Sur la fin de vie, les Français se rejoignent sur le constat d'un mal-mourrir en France, d'une méconnaissance de la loi Leonetti-Claeys, et d'une insuffisance des moyens pour les soins palliatifs. Puis se divisent entre les tenants d'un statu quo et les défenseurs de l'autonomie du patient - ce dont témoigne encore le comité citoyen.
Enfin, faute d'informations, les thématiques comme l'environnement, le don d'organes ou les neurosciences, « n'ont pas mobilisé les foules », résume Pierre-Henri Duée, président de la commission technique du CCNE.
Le CCNE rendra un avis plus engagé en septembre 2018, où il émettra plusieurs propositions pour la nouvelle loi de bioéthique et l'organisation du débat éthique en France.
encadré : les propositions du comité citoyen
Pour améliorer le débat bioéthique le comité propose qu'une sensibilisation aux enjeux de la bioéthique soit introduite dans les programmes scolaires dès la troisième, que le CCNE intègre en son sein un comité citoyen permanent, ou encore que la révision de la loi de bioéthique ait lieu tous les 5 ans.
Les citoyens se divisent sur la question des tests génomiques en pré-conceptionnel.

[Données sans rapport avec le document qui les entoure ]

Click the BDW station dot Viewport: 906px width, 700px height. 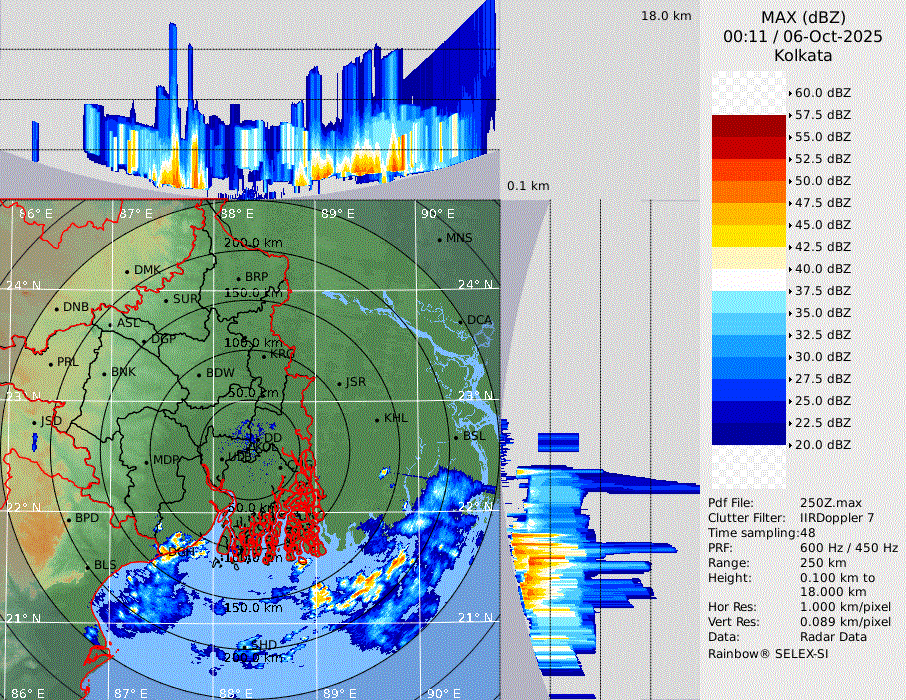tap(199, 374)
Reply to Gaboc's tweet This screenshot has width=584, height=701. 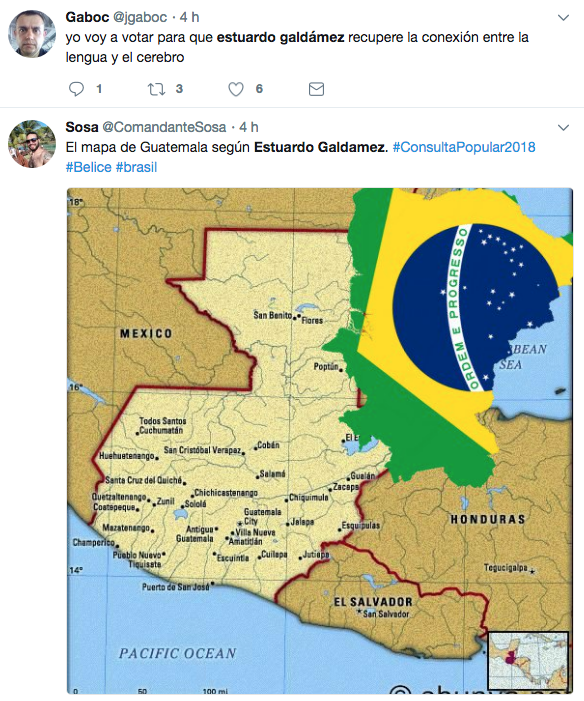click(76, 89)
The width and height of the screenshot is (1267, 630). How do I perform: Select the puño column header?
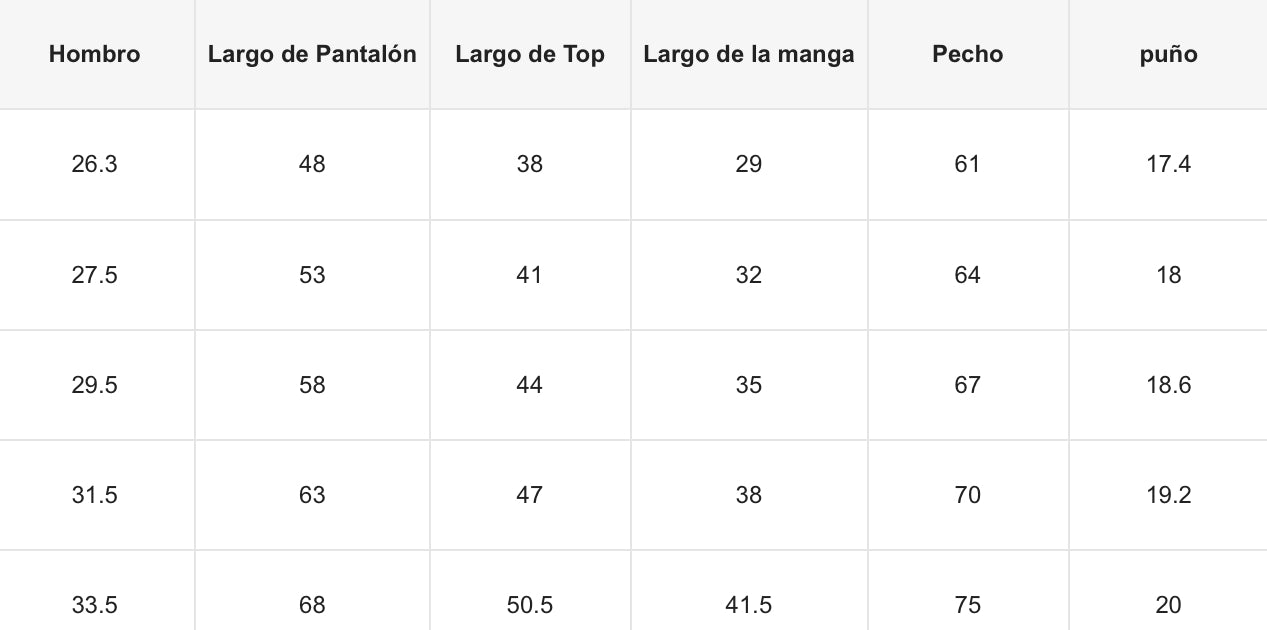pos(1168,55)
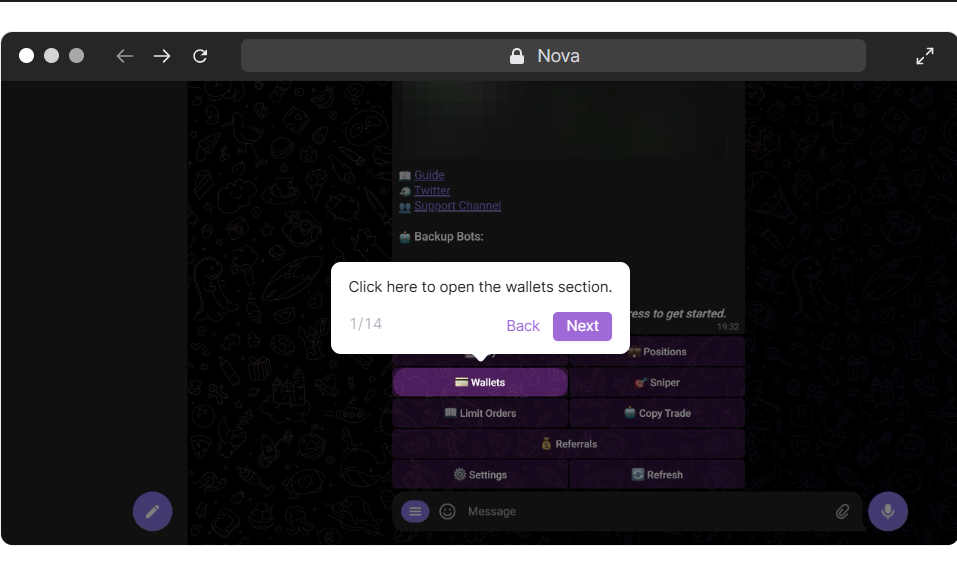Open the Support Channel link
The height and width of the screenshot is (569, 957).
pos(457,206)
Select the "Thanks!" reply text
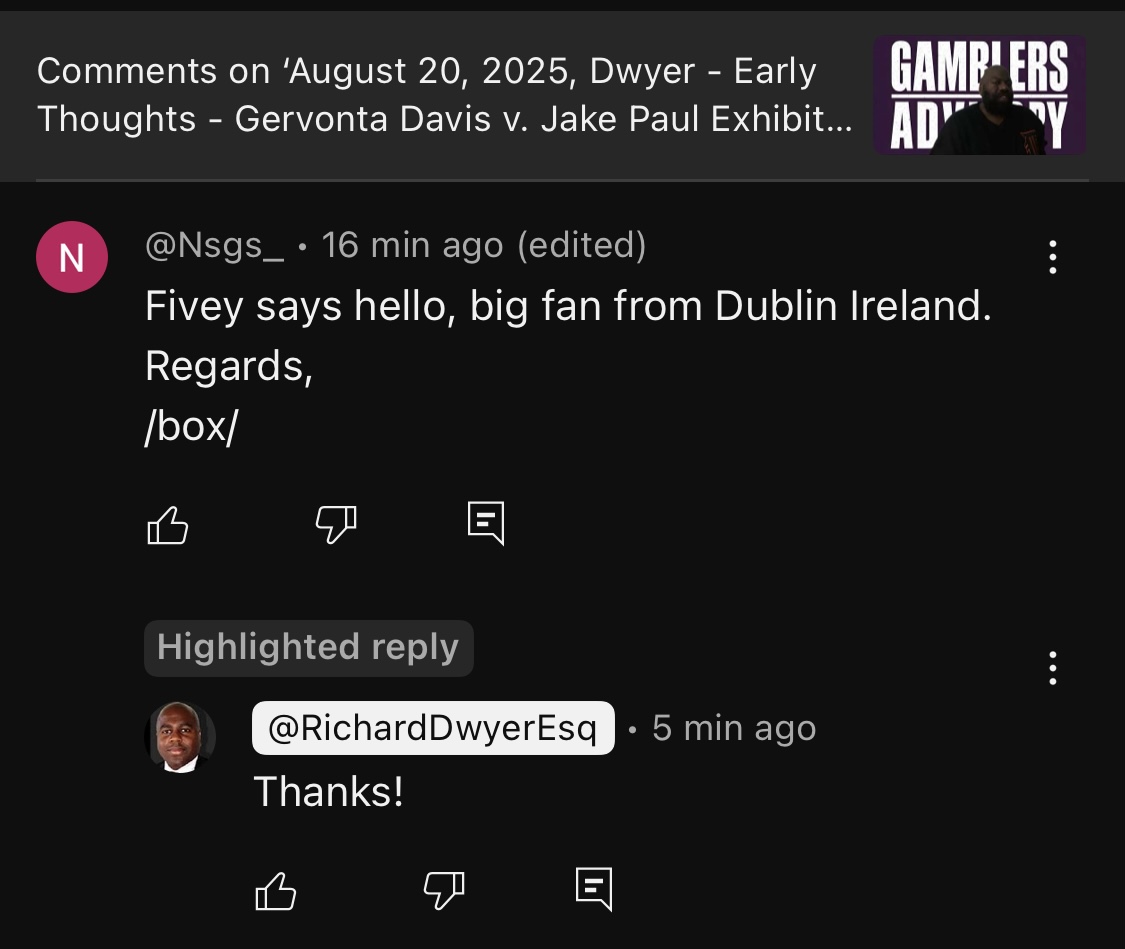The image size is (1125, 949). [329, 792]
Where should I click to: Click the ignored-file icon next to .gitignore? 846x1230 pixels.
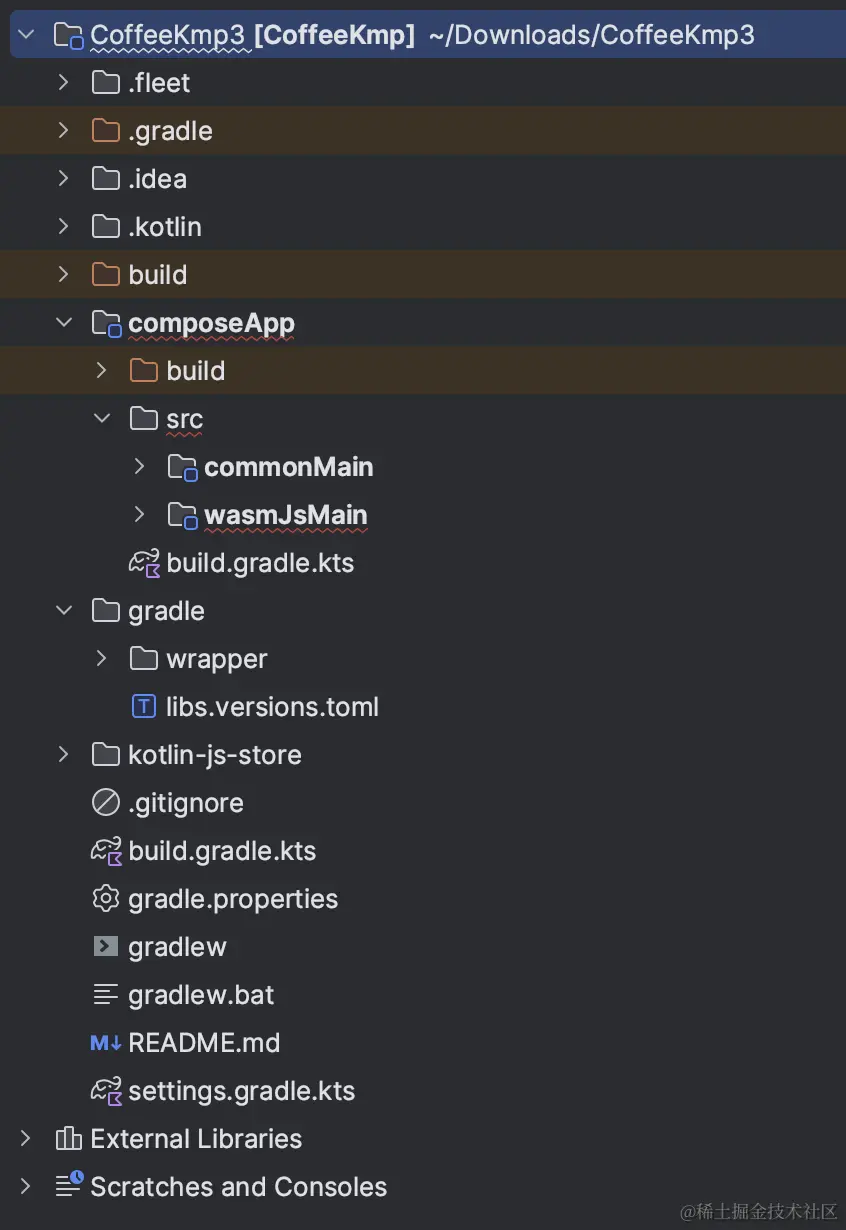point(105,802)
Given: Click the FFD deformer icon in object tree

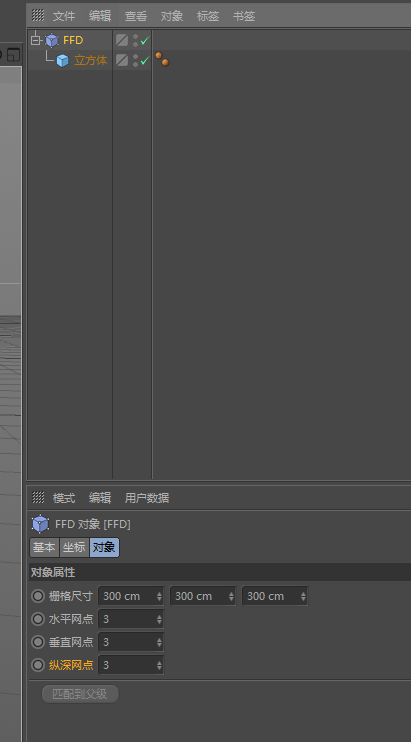Looking at the screenshot, I should 52,40.
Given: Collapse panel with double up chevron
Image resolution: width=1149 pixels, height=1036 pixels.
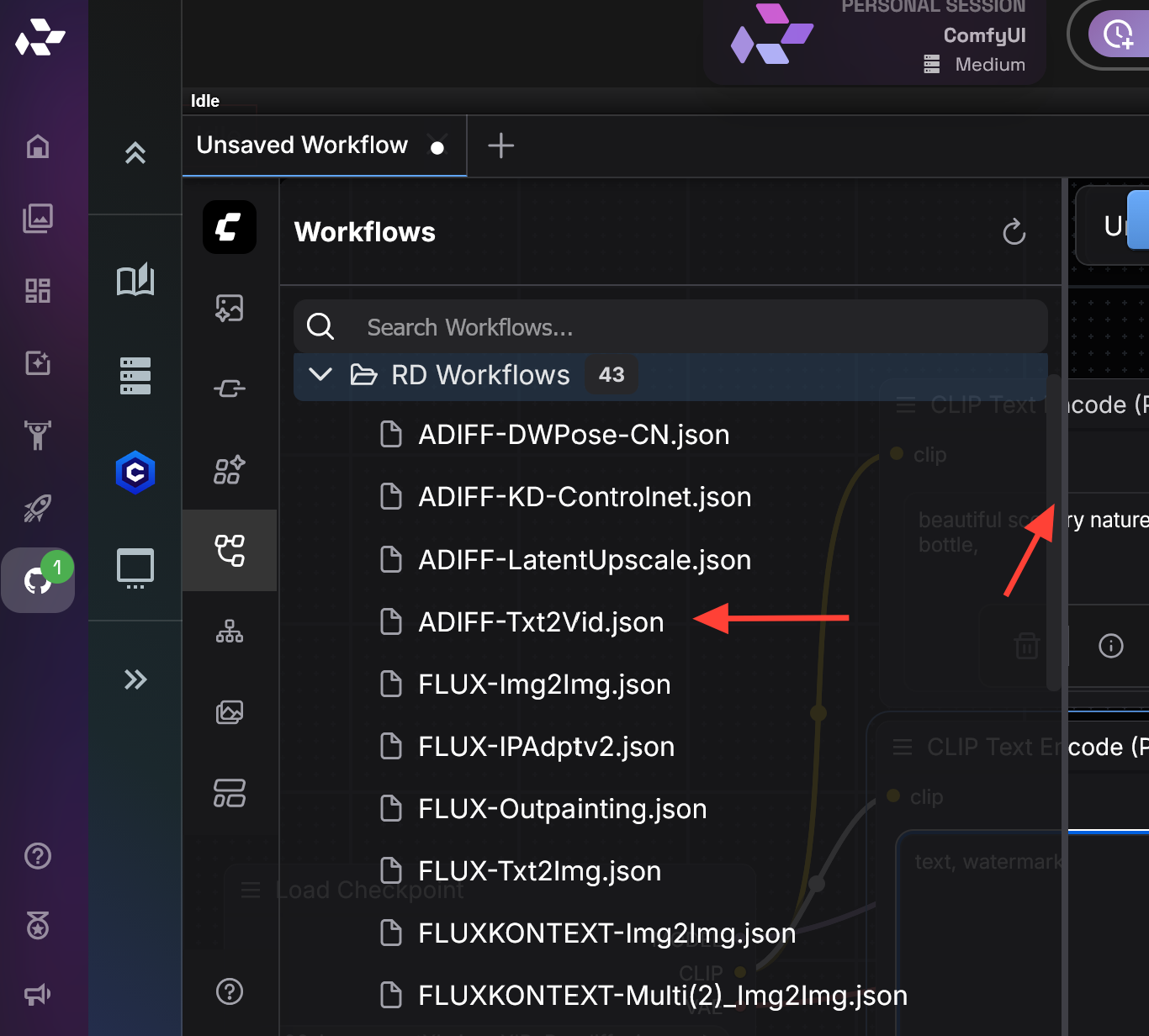Looking at the screenshot, I should point(135,153).
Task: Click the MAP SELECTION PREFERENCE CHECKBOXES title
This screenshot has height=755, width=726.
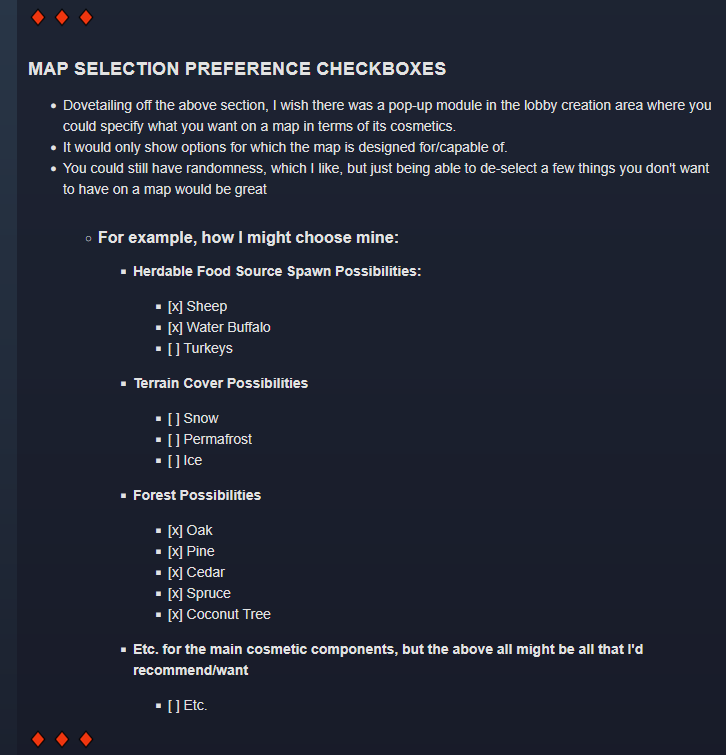Action: pyautogui.click(x=237, y=69)
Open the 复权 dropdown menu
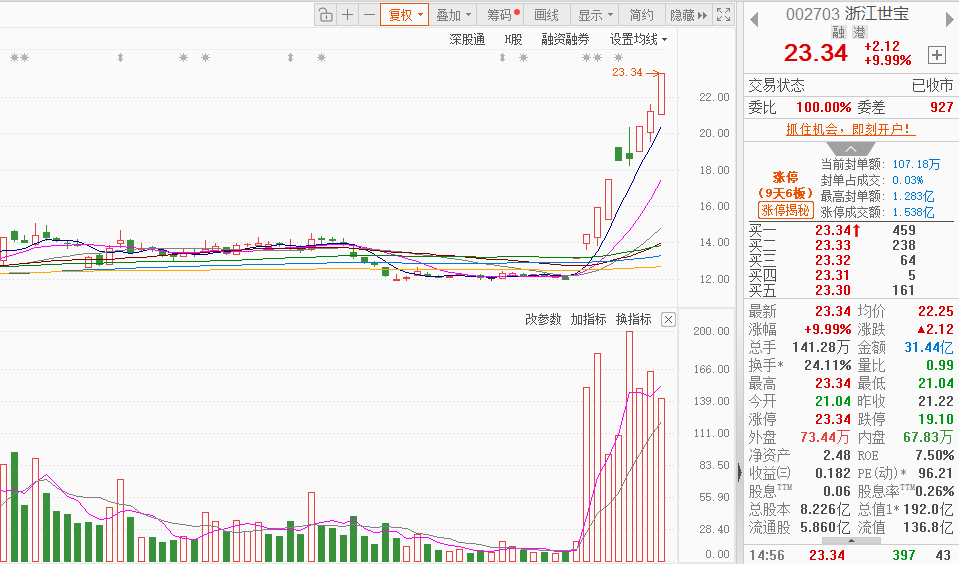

S'ils estiment qu'il faut se concentrer sur les pathologies qui font l’objet d'une quasi-certitude dans leur identification génétique, les deux tiers prônent un accès universel, sur la base du volontariat, tandis qu'un tiers souhaiterait ne cibler que les populations dites à risques. Ils se divisent également sur le sort des données secondaires, mais se rejoignent sur une prise en charge par la sécurité sociale et l'importance d'une consultation avec un généticien pour l'interprétation des tests.
Enfin, le comité souligne que la fin de vie s'est révélée un champ beaucoup plus sensible qu'attendu et insiste sur l'urgence d'une sensibilisation de la population. Une majorité (2/3) juge la législation actuelle hypocrite et inadaptée et plaide pour l'ouverture du suicide assisté et de l'euthanasie pour les patients atteints d'une maladie incurable, avec une espérance de vie inférieure à six mois, tandis qu'un tiers préfère attendre que la France s'approprie la loi Leonetti-Claeys et développe les soins palliatifs.